I joined McKinsey as an undergrad summer intern with an engineering background and so I know how you're feeling. Eventually I became a final round interviewer for McKinsey summer interns and so hopefully I can give you a balanced perspective. Frankly, top consultancies are not looking for people with a business background/prior knowledge and rather strong problem solving intrinsics together the various FIT dimensions. Specific to cases, I would say the following:
+ Intellectual curiosity: start immersing yourself with different types of businesses/companies and get in a habit of thinking deeply about the challenges they might be facing. I personally got an Economist paper subscription which is weekly and takes away the pressure of having to constantly read the news and something I would flip through when I had the time each week. Related to the second point but try building a structure around the key issues and developing an approach around how you could solve the problem and the likely recommendation. As a consultant, you should always have a perspective, distinguishing the know vs. unknown, where it's never too early to start!

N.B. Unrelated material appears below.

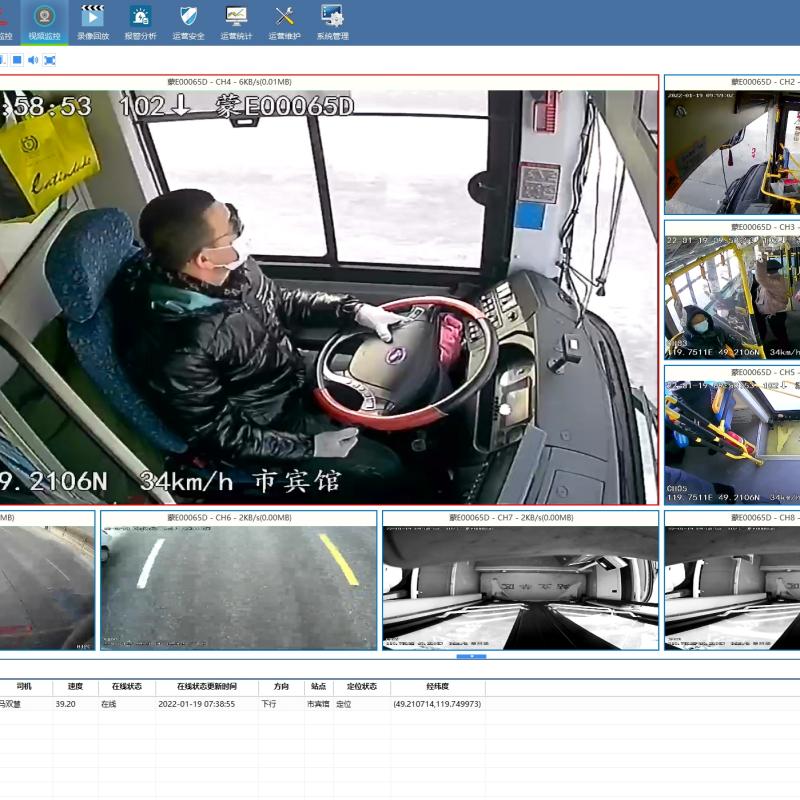Open the 运营统计 operations statistics module
This screenshot has width=800, height=800.
point(236,22)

+ Problem solving intrinsics: a common oversight is to spend the majority of your preparation memorising different frameworks (familiarise yourself but problem solving is about developing a framework from first principles that is relevant) over actually understanding WHY consultancies test for structuring, synthesising, quantitative analysis, conceptual brainstorming, etc. There's a lot of material out there but Victor Cheng's book is a comprehensive summary which I highly recommend as opposed to picking up bits and pieces from different people. An experience McKisney interviewer will also be able to give you a comprehensive download in an hour which might be a more efficient way of prioritising your time!
+ Effective practice: I was very fortunate to receive case coaching and be mentored by the McKinsey consultants I met on campus during the recruiting process. Finding a good balance of self prep, case partner practice AND case coaching with an experienced consultant is super important. I have come across many candidates who have done loads of case preparation but unfortunately incorrectly where they end up shooting themselves in the foot. Let me reiterate the importance of understand the WHY as well as getting coaching from someone who has been successful through the selection process at that consulting firm and/or an experienced interviewer who has been part of the selection process itself.